The one donation that’s no good for fundraising
Nearly every charity spends a huge amount of time, money and energy trying to find new donors. Donor acquisition is usually the highest cost centre in any fundraising budget.
Yet, research shows us that many of the new donors you work so hard to get will not even reach their 90-day anniversary before they leave you.
As many as three out of five who come through your front door will run out the back door as soon as they get there, without ever having made more than one donation.
When donors leave so fast, it destroys their potential lifetime value – the additional funds, advocacy and volunteering opportunities and referrals to friends and family.
You’ve worked so hard to bring in that first gift from a new supporter. But none of your hard work will matter at all if you don’t work just as hard to retain those donors.
Retention is critical.
Why you need to get that second gift The following graph highlights ‘The Exponential Importance of Second Gift Timing’. It shows the five-year value of a donor based on how quickly an organisation converts a new donor into a second gift donor. This is consistent with Pareto’s Benchmarking reports.

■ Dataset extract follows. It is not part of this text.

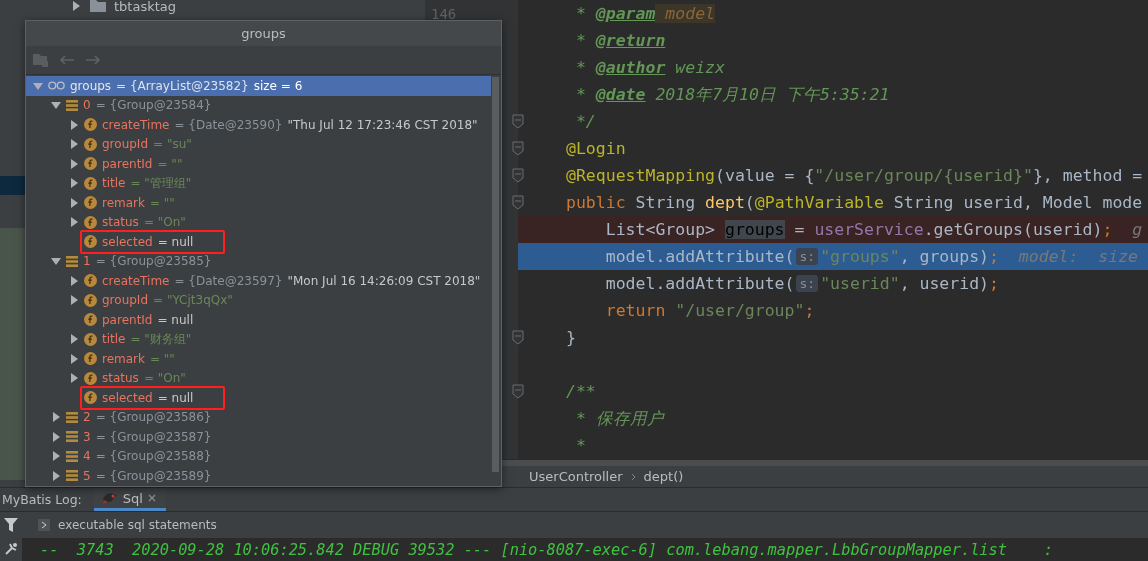 This screenshot has width=1148, height=561. I want to click on variable-name: 5, so click(87, 476).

The single gift is not great for fundraising and increases your overall cost of acquisition.
But, new donors that give a second gift within 90 days have a lifetime value nearly twice as high as those who give at the 12-month mark.

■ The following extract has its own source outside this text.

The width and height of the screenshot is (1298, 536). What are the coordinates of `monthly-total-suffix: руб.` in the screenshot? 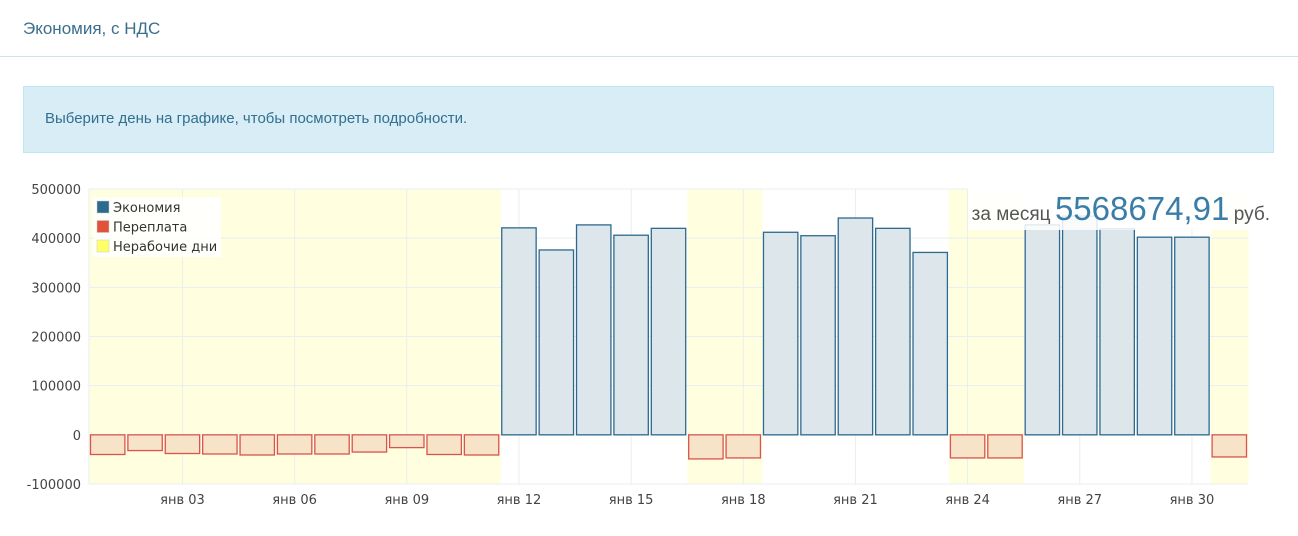 It's located at (1252, 214).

Which means that not only is it critical to give your donor a great first-time engagement experience, when they have that experience is critical.
– If a new donor gives you $50 and then makes the same, once-yearly gift for five years, their lifetime value (LTV) will be around $250 (break-even will be between the first and third gift).

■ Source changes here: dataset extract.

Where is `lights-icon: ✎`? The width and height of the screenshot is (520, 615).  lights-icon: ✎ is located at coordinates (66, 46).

– If that same donor converts to a regular giver within the first 12 months and gives you $36 (ave. benchmarking regular gift) every month for five years, their LTV is about $2,160 (without upgrades or additional one-off gifts).
– If that same donor then decides to remember your organisation in her Will, her LTV could blow out to become around $52,000 (ave. bequest according to Pareto Benchmarking) or even more, if you consider the gifts made prior to the bequest being realised.
That’s why taking positive steps to reduce donor losses is the least expensive strategy for increasing fundraising income.
And ultimately, the success of your fundraising program depends upon how successful you are at moving donors up the rungs of the ladder of engagement.
The good news is that it’s not difficult to generate long-term loyalty.
How do you do it? It’s simply about making your donors feel good. Give them great experiences, add value to their lives and provide extraordinary customer service.
Our top 6 tips for a 2nd gift retention plan
1. For acquisition to work effectively you must have a quality retention program in place to support it.
Take an equal amount of time to plan for the retention process as you do for your acquisition strategy itself.
2. The first step in the plan should be to make sure that you get ‘everything right’ for your first-time donor – ease of donation, thanking and welcoming them, reporting back so they know their donation has been used wisely.
3. The retention program has to be relevant to the donor (why they decided to engage with your charity) and not based on what’s easiest for your organisation.
4. It’s about how we make donors feel, not about what we want them to have. Choose the materials and touchpoints that make a donor feel valued and delighted to be supporting your cause.
5. Try to make your retention program multi-channel because donors that are connected to a charity through multiple points give more and have better conversion and retention rates.
6. Although 90-days is critical to acquire that second gift, retention strategies require a long-term view. Investment of time and money needs to be made not only in the first months, but throughout a donor’s time as a supporter.